Chamblee Bulldogs Defeat Dunwoody Wildcats at Annual Rivalry Game

Chamblee Bulldogs before dominating the Dunwoody Wildcats on the field

Photo courtesy of Emmy Williams

Chamblee Bulldogs before dominating the Dunwoody Wildcats on the field

Emmy Williams, Staff Writer

The Chamblee Bulldogs beat the Dunwoody Wildcats 38-7 at Friday’s home football game, continuing their one year claim of the Golden Spike Award, which was introduced in 2014.

The winning team of the annual rivalry game is awarded the Golden Spike, symbolizing the railroad that used to connect the cities of Chamblee and Dunwoody. The team then keeps the Spike until the next rivalry game.

The theme for the Chamblee’s student section on Friday was pink out, and students went all out.

“I liked [the theme] a lot, it was simple and easy for everyone to do,” said Sadie Schroeder (‘24). “I thought it was a really good theme and it boosted our school spirit a lot. I had never seen so many people wearing pink before; I’m pretty sure everyone who was there participated.”

Chamblee High School’s cheer team hosted a fundraiser supporting breast cancer awareness month through this pink theme. They sold pink pom poms, pink towels, breast cancer awareness bracelets, and various kinds of candy.

“The pink theme helped the breast cancer fund, with the stuff they were selling, which is great of course,” said Schroeder.

Although Chamblee’s rivalry against Dunwoody started long ago, students at both schools are still keeping up the playful, competitive rivalry. However, Dunwoody student’s interest in beating Chamblee has been called “obsessive” by some. Students at Dunwoody even created a chalk mural of a “bulldog” with the title: Chamblee Hate Week! Wash Away The Bulldog.

“I would say [the rivalry] is definitely more of a fun thing but I would definitely like to beat Dunwoody cause they talk a lot of trash,” said Nash Booth (‘25) before Chamblee’s inevitable win.

The rivalry hasn’t always been so competitive, though. In fact, the two schools didn’t even play each other in football prior to the 2000s.

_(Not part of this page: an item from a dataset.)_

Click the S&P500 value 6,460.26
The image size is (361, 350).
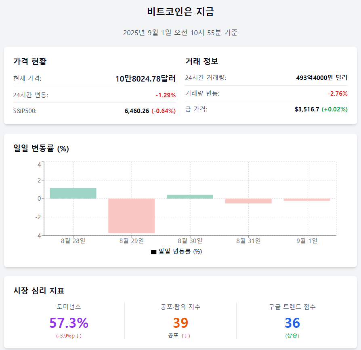click(137, 111)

“For most of the years I went [to Chamblee] we didn’t play Dunwoody, so the rivalry wasn’t there,”said Brian Ely, a Chamblee teacher who graduated from Chamblee in the 90s. “Now having worked here in the 21st century, it’s been a lot of fun actually.”

The annual Dunwoody/Chamblee rivalry game tends to have close to the highest attendance rate out of the football season, excluding homecoming.

“I think the rivalry definitely brought more people out. I mean, the student section was so packed and louder than ever. It was crazy,” said Meron Lema (‘24).